[Stored items]
▼
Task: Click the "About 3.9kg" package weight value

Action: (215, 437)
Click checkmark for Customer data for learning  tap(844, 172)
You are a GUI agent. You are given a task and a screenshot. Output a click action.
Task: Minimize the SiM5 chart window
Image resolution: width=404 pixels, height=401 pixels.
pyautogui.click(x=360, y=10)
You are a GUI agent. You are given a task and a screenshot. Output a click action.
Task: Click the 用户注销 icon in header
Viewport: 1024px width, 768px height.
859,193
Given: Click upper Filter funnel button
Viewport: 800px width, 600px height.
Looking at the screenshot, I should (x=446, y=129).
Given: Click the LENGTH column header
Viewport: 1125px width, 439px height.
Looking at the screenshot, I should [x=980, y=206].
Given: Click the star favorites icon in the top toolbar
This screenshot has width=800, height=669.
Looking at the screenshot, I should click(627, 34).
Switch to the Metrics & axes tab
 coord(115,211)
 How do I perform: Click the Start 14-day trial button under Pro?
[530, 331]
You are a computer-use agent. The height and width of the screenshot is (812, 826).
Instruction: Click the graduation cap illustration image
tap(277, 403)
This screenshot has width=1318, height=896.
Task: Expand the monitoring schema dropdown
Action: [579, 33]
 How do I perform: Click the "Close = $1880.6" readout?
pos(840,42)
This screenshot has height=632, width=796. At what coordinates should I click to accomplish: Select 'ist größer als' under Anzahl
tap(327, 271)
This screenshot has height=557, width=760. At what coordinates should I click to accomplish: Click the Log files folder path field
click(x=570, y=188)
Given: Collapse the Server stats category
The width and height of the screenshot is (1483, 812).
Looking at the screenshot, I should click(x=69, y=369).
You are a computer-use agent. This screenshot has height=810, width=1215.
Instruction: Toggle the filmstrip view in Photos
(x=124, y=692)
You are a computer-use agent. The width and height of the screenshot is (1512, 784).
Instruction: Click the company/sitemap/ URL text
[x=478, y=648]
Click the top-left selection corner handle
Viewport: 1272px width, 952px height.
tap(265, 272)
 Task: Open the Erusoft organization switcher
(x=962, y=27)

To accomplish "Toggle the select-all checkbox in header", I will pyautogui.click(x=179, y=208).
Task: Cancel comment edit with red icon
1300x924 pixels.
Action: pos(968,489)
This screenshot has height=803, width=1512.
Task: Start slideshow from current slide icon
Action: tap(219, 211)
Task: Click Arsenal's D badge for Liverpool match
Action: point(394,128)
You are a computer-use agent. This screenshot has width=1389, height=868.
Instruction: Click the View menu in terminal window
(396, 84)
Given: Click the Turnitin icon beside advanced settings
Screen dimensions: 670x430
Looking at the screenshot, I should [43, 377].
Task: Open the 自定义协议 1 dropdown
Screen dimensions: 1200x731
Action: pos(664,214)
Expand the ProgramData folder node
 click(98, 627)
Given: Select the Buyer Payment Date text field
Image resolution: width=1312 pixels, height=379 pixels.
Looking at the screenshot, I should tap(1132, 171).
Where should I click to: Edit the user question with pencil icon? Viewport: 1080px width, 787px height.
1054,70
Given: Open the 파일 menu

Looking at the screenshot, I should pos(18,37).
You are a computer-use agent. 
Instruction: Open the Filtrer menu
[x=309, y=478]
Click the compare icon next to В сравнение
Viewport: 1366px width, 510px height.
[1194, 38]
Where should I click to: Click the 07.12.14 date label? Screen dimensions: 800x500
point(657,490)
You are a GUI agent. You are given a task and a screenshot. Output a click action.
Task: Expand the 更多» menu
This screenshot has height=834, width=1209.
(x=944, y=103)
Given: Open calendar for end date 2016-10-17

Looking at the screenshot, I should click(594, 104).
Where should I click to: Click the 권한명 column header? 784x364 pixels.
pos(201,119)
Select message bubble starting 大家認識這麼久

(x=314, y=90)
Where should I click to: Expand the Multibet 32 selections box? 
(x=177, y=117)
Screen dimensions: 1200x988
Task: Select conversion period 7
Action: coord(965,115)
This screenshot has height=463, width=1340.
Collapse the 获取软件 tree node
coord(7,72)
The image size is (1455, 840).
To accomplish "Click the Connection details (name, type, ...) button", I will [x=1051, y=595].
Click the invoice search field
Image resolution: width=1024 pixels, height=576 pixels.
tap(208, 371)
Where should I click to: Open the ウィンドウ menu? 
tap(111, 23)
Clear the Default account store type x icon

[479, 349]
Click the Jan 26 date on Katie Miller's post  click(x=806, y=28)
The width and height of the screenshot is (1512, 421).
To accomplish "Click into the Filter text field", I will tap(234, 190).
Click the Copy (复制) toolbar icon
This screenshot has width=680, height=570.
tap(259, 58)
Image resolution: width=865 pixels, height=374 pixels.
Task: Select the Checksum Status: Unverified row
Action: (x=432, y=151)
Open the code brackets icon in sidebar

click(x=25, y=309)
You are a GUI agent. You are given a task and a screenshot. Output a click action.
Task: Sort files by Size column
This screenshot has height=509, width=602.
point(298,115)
▲
> Assigned task:
From the entries above, list each line with "toolbar" in it.

> Answer:
Given: Click the star favorites icon in the top toolbar
Click the Copy (复制) toolbar icon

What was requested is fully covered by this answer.